GIVEN EXERCISE:
Write everything from the line containing "This screenshot has height=782, width=897." down to the end of the data as a JSON list of strings, one string per line, skipping blank lines and leaving out the pictures.

PROVIDED RECORDS:

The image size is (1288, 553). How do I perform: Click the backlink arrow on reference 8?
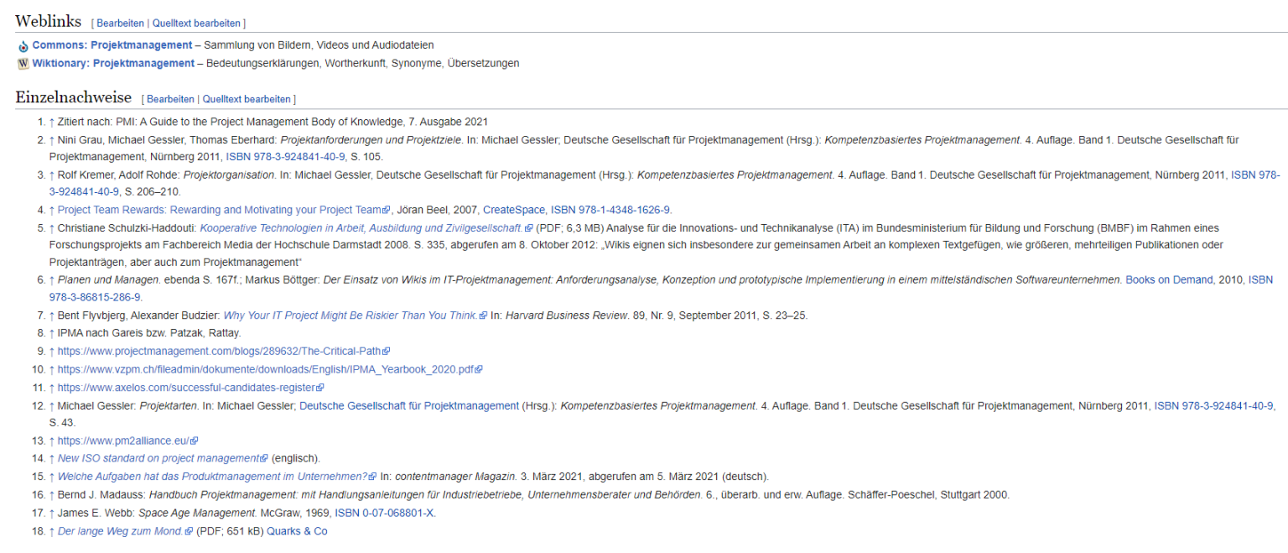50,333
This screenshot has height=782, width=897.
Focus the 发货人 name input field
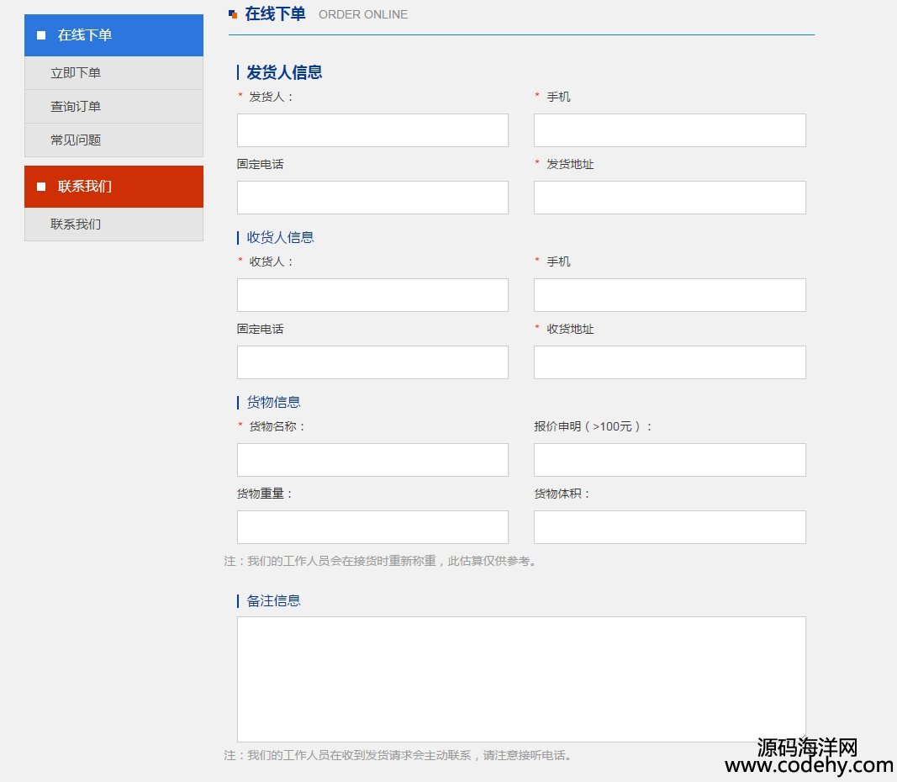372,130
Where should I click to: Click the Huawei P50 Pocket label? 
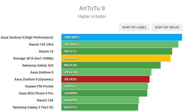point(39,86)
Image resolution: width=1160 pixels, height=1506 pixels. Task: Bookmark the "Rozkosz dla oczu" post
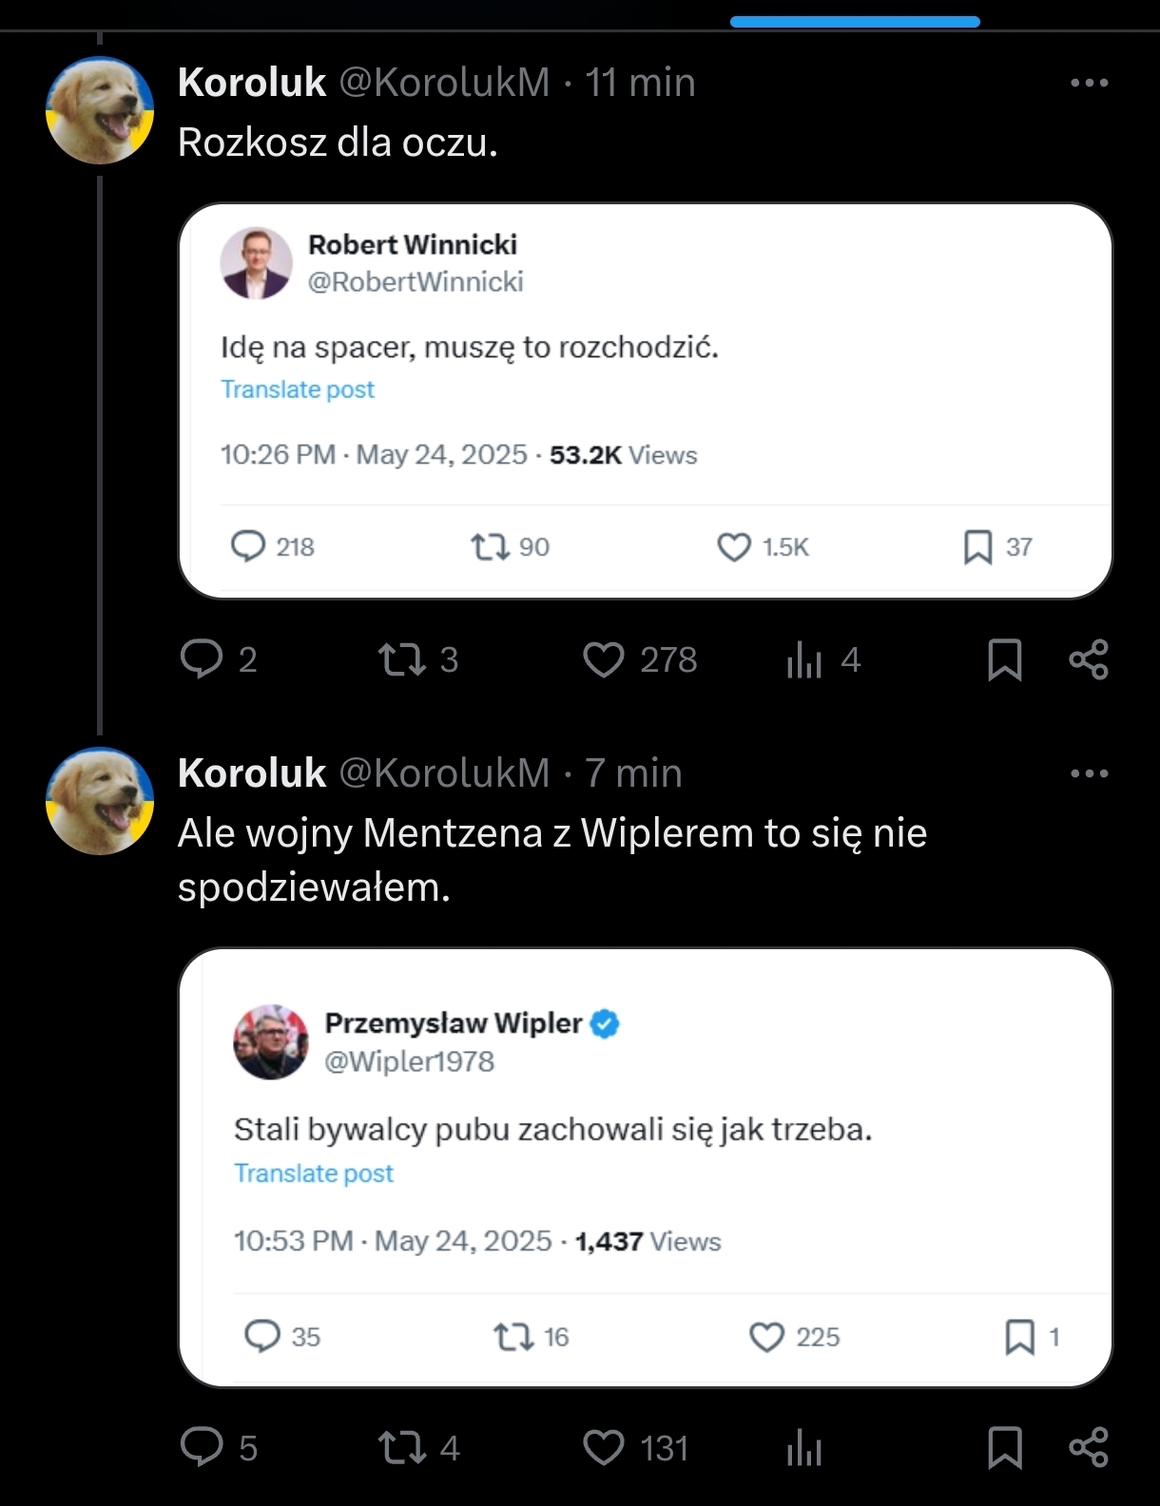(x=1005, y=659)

WRITTEN SOLUTION:
[
  "This screenshot has height=782, width=897.",
  "Focus the 发货人 name input field",
  "372,130",
  "Where should I click to: Click the Huawei P50 Pocket label? ",
  "point(39,86)",
  "Image resolution: width=1160 pixels, height=1506 pixels. Task: Bookmark the \"Rozkosz dla oczu\" post",
  "(x=1005, y=659)"
]